I buttonholed the driver. ‘They said that they stayed at a shooting hut up there. Near an old dam.’
‘Right.’ He nodded, staring at me, waiting for something strange to happen.
‘Do you know where it is?’
They shared a silent geographer communion. Then the passenger leaned forward, his finger starting to point, his visible thought process chewing through the directions he was about to give me.
‘Great, I’ll follow you,’ I exclaimed, slapping the side of the Land Rover with macho gusto, like I was a roustabout
jefe
getting the crew rolling. I ran to my car hoping that they would assume we had just made some kind of a deal.
It worked. They blazed a convoluted trail, which may have been intended to shake me off. But I hung on behind them until the passenger flashed me a hand sign to let me know that we had arrived. I realized very quickly that it also indicated they were not stopping.
The hut was a long, low, timber-boarded affair, like a barrack, with a sagging mineral-felt roof, and plywood squares replacing some of the missing window panes. Well on its way to dereliction. It looked like the kind of place construction workers would have used. The only reason it had lasted this long was because no vandal could be bothered to take the kind of exercise required to reach it. The area in front had been cleared and levelled, but it was rutted and potholed now, and self-seeded birch and spruce saplings were collaborating with gorse in an effort to take over.

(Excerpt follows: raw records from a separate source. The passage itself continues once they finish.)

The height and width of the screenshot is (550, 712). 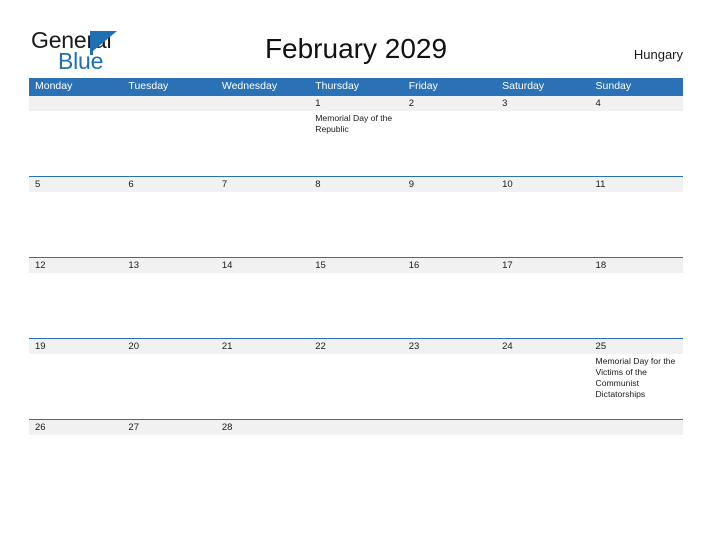 I want to click on day-number: 26, so click(x=40, y=428).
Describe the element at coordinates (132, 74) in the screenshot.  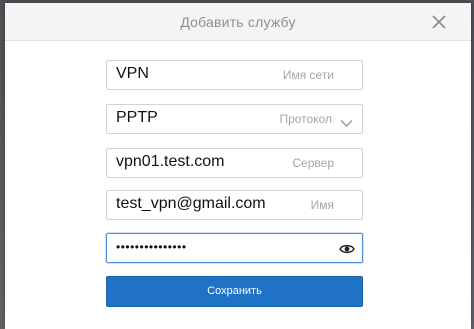
I see `network-name-value: VPN` at that location.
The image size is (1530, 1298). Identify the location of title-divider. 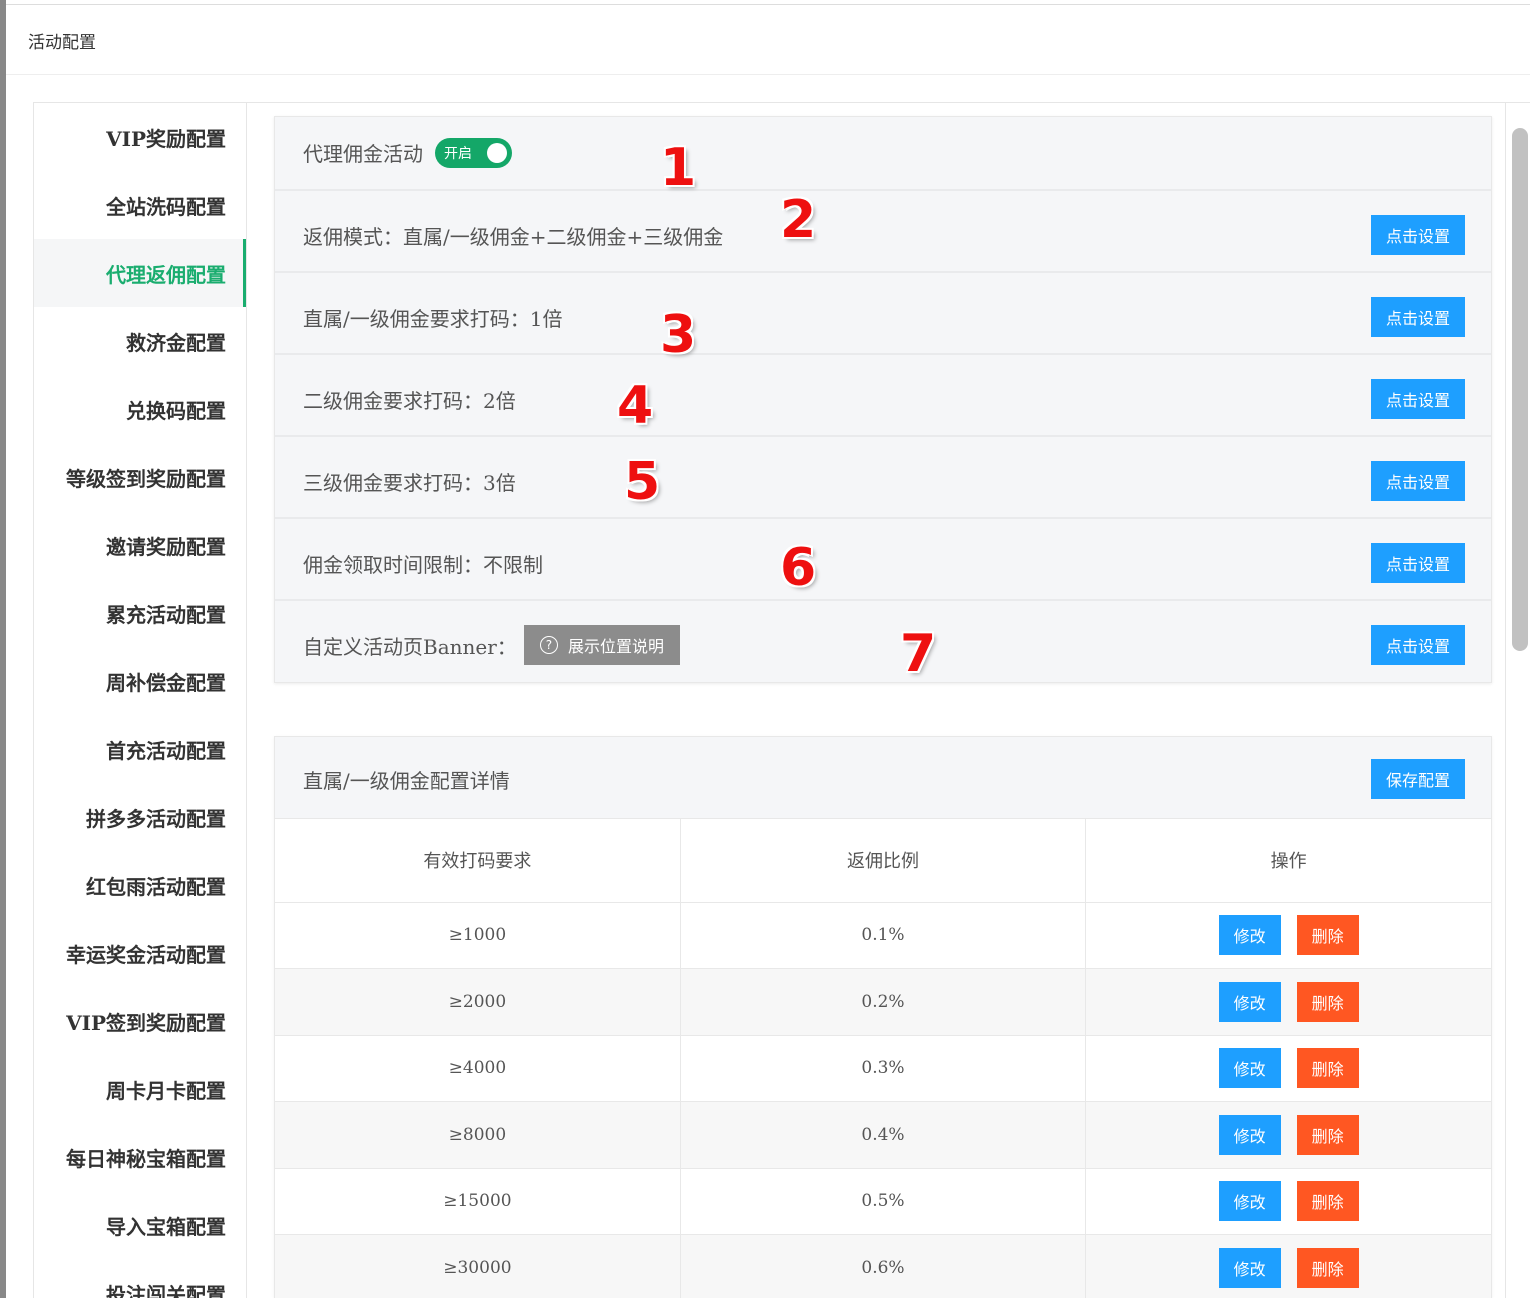
(768, 74).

They had called it a shooting hut. On the drive up here, I had imagined something with rustic pine supports and trophy antlers nailed to the walls. This was more like a stalag way past its sell-by date.
I stood outside trying to get a feel for the place. Imagining it was night. Why would they come here?
Because it was so far off the edge of the world that anything could happen, and no one would ever be any the wiser?
I buried the thought. I went back to the facts. The minibus driver had said that the men didn’t seem to know the girl. So she wasn’t local. This location had to be the choice of one or all of the six men. It’s night, it’s cold, it’s late, and it’s a long way into a labyrinth. Why here? And why walk? Why not use the minibus? Why park it way the hell over where we found it? Because you were all so fucked-up that it seemed like fun at the time?
Because your party was still flowing?
I opened the door and met the party. Beer bottles and cans mainly, some wine, one bottle of vodka. All empty. But all stacked neatly. Tidied up. With empty crisp and snack packets crumpled and stuffed into a supermarket carrier bag.
The place had the damp, earthy smell of fern roots. I was standing in a vestibule. To my left was a small room that would have functioned as an office or foreman’s room, to the right a larger room, door hanging open: the mess quarters. In front of me, opposite the entrance, was a toilet cubicle with no door, and a cracked WC pan.
I went through the open door into the mess room. The floor had been swept. Not thoroughly; scrappy piles of old pine needles, twigs and other debris that had blown in through the broken windows had been pushed back against the wall. The other homely touch was six – I counted them – sawn log rounds arranged as seating. It all implied organization.
But when? Had this been set up before they arrived? Premeditated? Or had they all piled out of the minibus and set to making an impromptu den? And why only six pixie stools for seven people?
None of the log rounds had been recently cut. I touched the nearest one. It was still damp. But in this atmosphere so was everything else. I looked out of the windows. There were no other log rounds in sight. No imprints of any in the soft ground around the hut. It was possible that they could have ranged out with torches and collected these in the dark. Or they could have had them here already. But only six? Almost but not quite knowing how many were coming to dinner.